Manufacturing Process Analytics
Identifying defective contact lenses to improve Product Yield by discovering and uncovering trends to identify defect root causes and corrective actions in real time
The client—a subsidiary of one of the largest global medical device, pharmaceutical, and consumer goods manufacturers—needed an automated method for identifying defects in the contact lenses it manufactures. It also needed to be able to classify those defects in real time (i.e., on the assembly line) so that appropriate, immediate corrective measures could be taken.
The client sells a wide range of lenses, which are produced in masses. Prior to the solution delivered by Intuceo’s Platform, lens defects had to be checked manually—an approach that was costly, tedious, and prone to human error. The impact on the business was obvious: needless additional manufacturing and logistical costs (e.g., due to product returns) as well as lower customer satisfaction.
Lens defects involve edge tears and surface distoritions. The client provided images (i.e., unstructured data) of non- defective and defective lenses to help the Intuceo team identify, compare, and categorize defect types. Intuceo created a means of reading the image data and measuring the deviation between non- defective and defective lenses of various types.
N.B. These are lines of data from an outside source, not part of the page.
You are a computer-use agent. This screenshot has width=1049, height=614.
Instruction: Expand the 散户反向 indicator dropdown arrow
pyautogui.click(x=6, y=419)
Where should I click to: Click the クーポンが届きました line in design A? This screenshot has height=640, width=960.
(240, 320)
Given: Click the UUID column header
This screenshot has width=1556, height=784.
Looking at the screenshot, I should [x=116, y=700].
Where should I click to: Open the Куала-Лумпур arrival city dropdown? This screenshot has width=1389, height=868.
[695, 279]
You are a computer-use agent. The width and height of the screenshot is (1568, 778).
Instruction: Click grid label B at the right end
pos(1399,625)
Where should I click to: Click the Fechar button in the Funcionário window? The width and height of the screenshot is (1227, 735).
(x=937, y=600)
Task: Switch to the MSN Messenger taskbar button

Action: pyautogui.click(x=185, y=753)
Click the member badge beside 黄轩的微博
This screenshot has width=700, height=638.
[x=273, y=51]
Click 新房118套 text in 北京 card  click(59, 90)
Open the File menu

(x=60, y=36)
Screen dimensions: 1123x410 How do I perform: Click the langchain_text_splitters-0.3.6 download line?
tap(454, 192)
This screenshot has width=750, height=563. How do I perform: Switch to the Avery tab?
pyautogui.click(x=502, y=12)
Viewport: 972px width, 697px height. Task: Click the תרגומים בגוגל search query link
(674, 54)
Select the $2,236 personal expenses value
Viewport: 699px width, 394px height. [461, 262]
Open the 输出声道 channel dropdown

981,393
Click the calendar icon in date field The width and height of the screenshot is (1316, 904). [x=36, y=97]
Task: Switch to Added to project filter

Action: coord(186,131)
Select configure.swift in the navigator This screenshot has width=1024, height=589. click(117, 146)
With the implementation of a custom algorithm to classify defects, (taking into account the differences of lens radii) the client was able to plot their outcomes (see figure below) and easily classify the defective lens in real time.
Intuceo developed an algorithm that enabled users to categorize lens defects into various classes which employs heuristics (i.e., if–then rules) to classify defective lenses with top notch accuracy. Overall, the client was able to identify and classify defective lenses in real time, resulting in manufacturing and logistical cost savings, better product quality, and moreover, a substantial competitive edge.